2. Our bodies not meant to be Vegetarian.
(U) Following any human origin theory (Creationism, Evolution or genetically grown by aliens etc.) our bodies were designed to optimise survival. We have all purpose hands to make and use technology rather than claws and talons like animals do. We have enormous brain power to help us make shelter, tools, weapons etc. We have all kinds of natural instincts to help us, (procreation, fight or flight, security seeking) as well as ones that make us human (Love, altruism, guilt, compassion)
(L) Under Creationism our bodies were made this way by God and under Evolution by trial and error. On this Evolution theory, in the distant past, one branch of humans went for all meat, one for Vegetarianism and one for a hybrid. Under Alien Astronaut theory the SOB Anunnaki from the wandering planet Nibiru genetically made us this way so we would have miserable lives. (I am not making that up)
(IL) We have the teeth of omnivores, made for a diet of both meat and non-meat.
(!) If you believe in either of the two mainstream theories then forces far greater and wiser than us (God or Natural selection) want us to eat meat and vegetables. If you believe the third, don’t look now, but your tin foil hat is slipping.

3. Animal Cruelty.
(U) Lots of sad stuff needlessly happens to the animals we eat. Tons of bad stuff also needlessly happens to people. We need to decide how to spend our limited philanthropic resources.
(L) Human suffering is far more damaging to society than animal suffering as we see it and wonder if we will be next. Those living in the middle of it (pretty much anywhere in Africa) lose faith in humanity and lose their own humanity as they try to just survive.
(IL) While we should do something about the animals it is far more important to help other humans first. An animal just does not have the same worth as a human.
(!) Mass death, dehumanization and social decay.

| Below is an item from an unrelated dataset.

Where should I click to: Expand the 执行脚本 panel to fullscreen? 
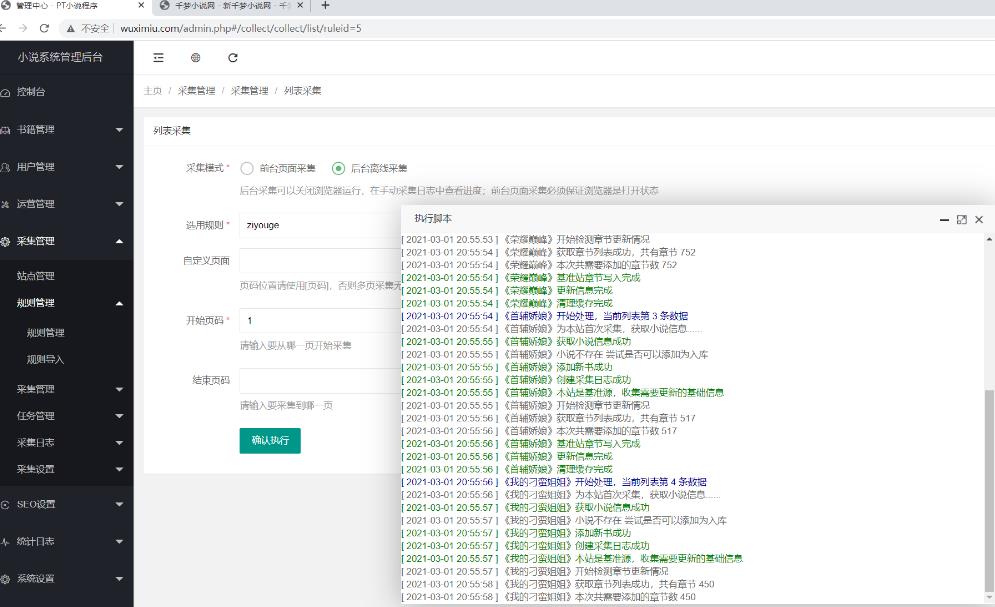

4. Distribution, not food shortages the problem.
(U) PETA blamed world wide hunger on the meat industry, saying that there was not enough food production for meat eaters and the rest of the world. World hunger is wholly a distribution issue. Man-made famines are the norm in Africa and a lot of the time when there is a food supply problem men make it worse. Even in the Irish Potato Famine things would have been ok had not selfish distribution issues arisen. The most classic example of a man-made famine is Somalia in the early '90s. PETA even had the gall to blame this on the meat industry.
(L) Cross-apply my last argument about the destructiveness of human suffering and need to tackle human problems first.
(IL) As long as we refuse to acknowledge what the problem is we won't find a solution. All the food in the world is useless unless distributed.
(!) PETA's claim that food shortages are the problem when it's distribution prolongs the problem and delays the solution.

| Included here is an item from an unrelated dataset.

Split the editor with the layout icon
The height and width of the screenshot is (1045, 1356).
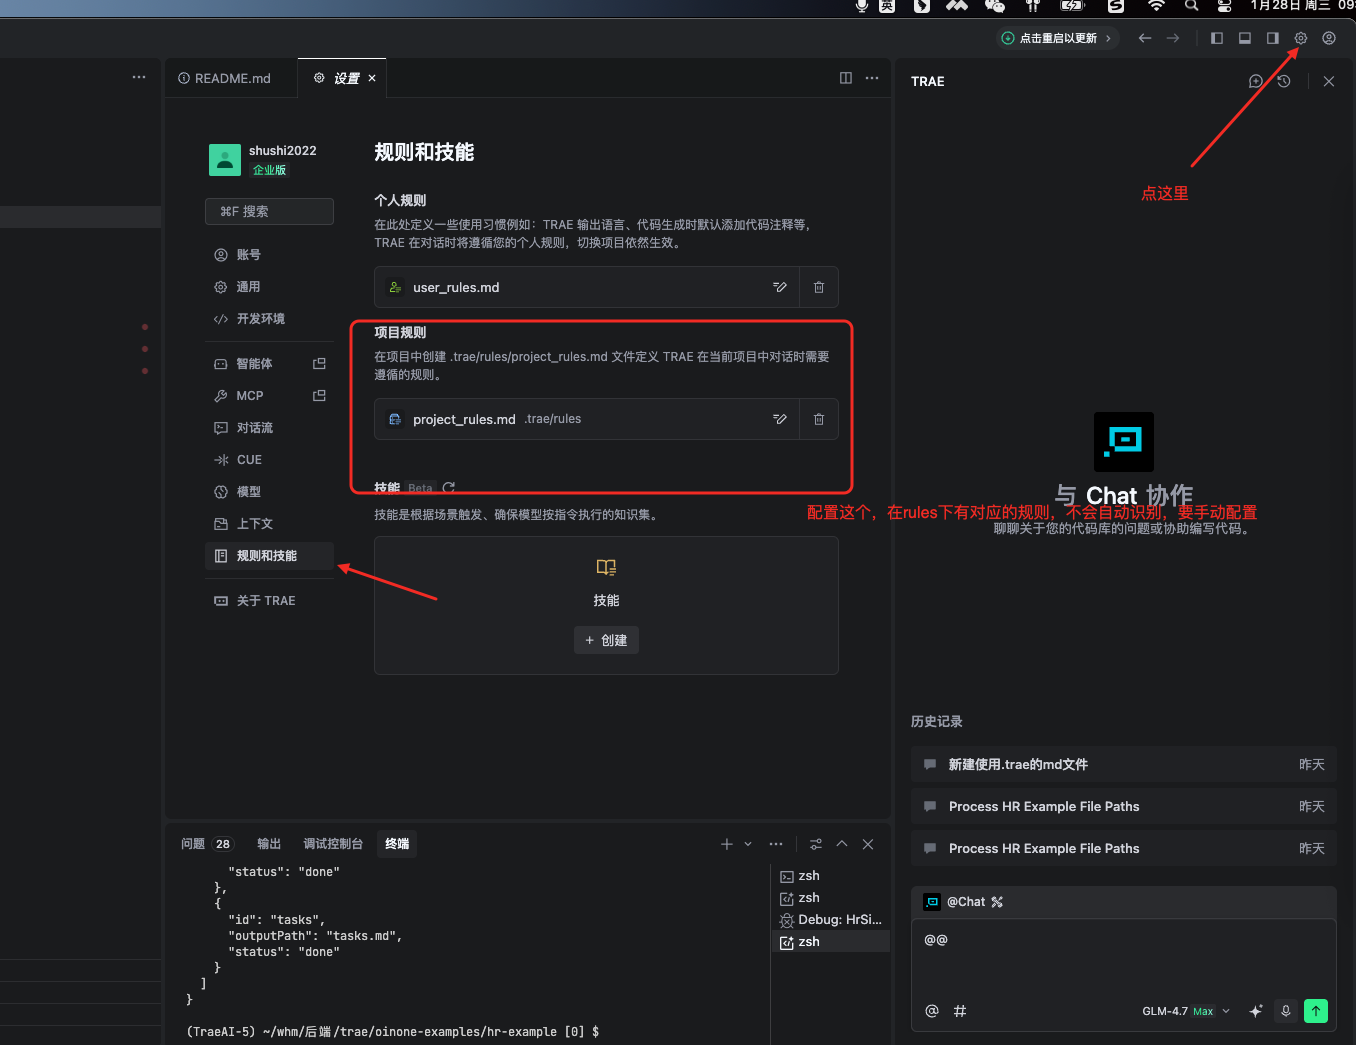846,78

5. Even if the problem is shortages, US Agriculture policy the problem, not production capability.
(U) US agricultural polices have a great effect on production in the rest of the world.
(L) We can have a large impact by changing US policy.
(IL) We are hurting farming industry in developing countries. World wide food production is not at it's peak. With a policy change we could make more food.
(!) We should change farm policy if it really is a food shortage problem. A policy change could take effect overnight while slow conversion to Vegetarianism will take several years.

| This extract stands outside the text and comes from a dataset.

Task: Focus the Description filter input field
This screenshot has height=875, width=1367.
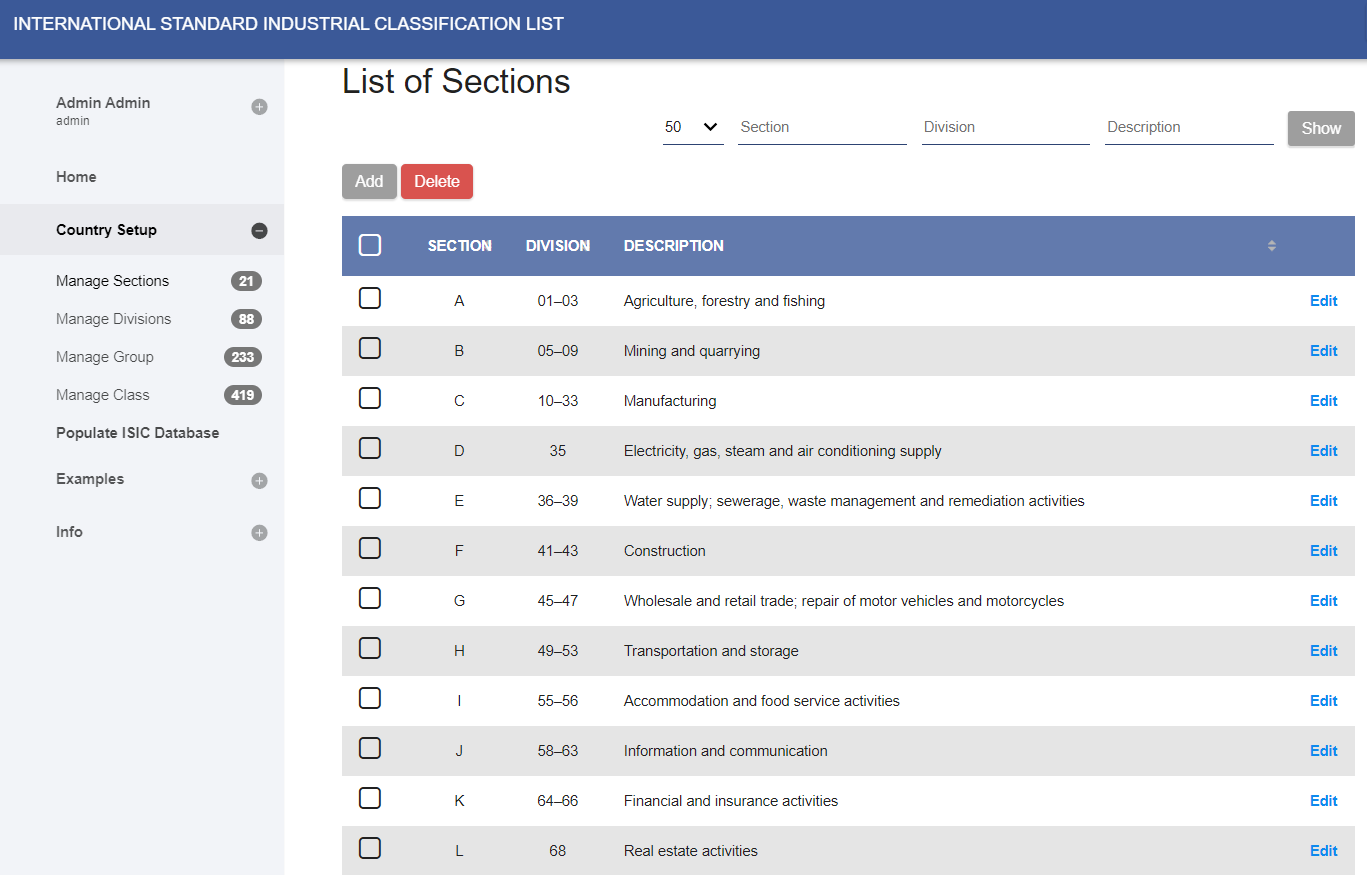Action: 1188,127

6. Even if mass Vegetarianism does increase food production eventually without policy changes the gains will be obliterated by governments keeping the prices up for their economies.
(U) We are not at production capacity now because of farm policies.
(L) If we free up more capability by vegetarianism the forces that keep us short of full production now will simply adjust.
(IL) We will have spent years wasting our efforts all while more needless deaths have occurred because we didn't look at what the real problem.
(!) Death, Famine, Dehumanization, disillusion with vegetarianism.

In closing, given a choice between telling people that world hunger is caused by a lack of production capability and leading them to think Vegetarianism will fix the problem when it won't and discussing the real problems to find real solutions that would save lives which is more ethical?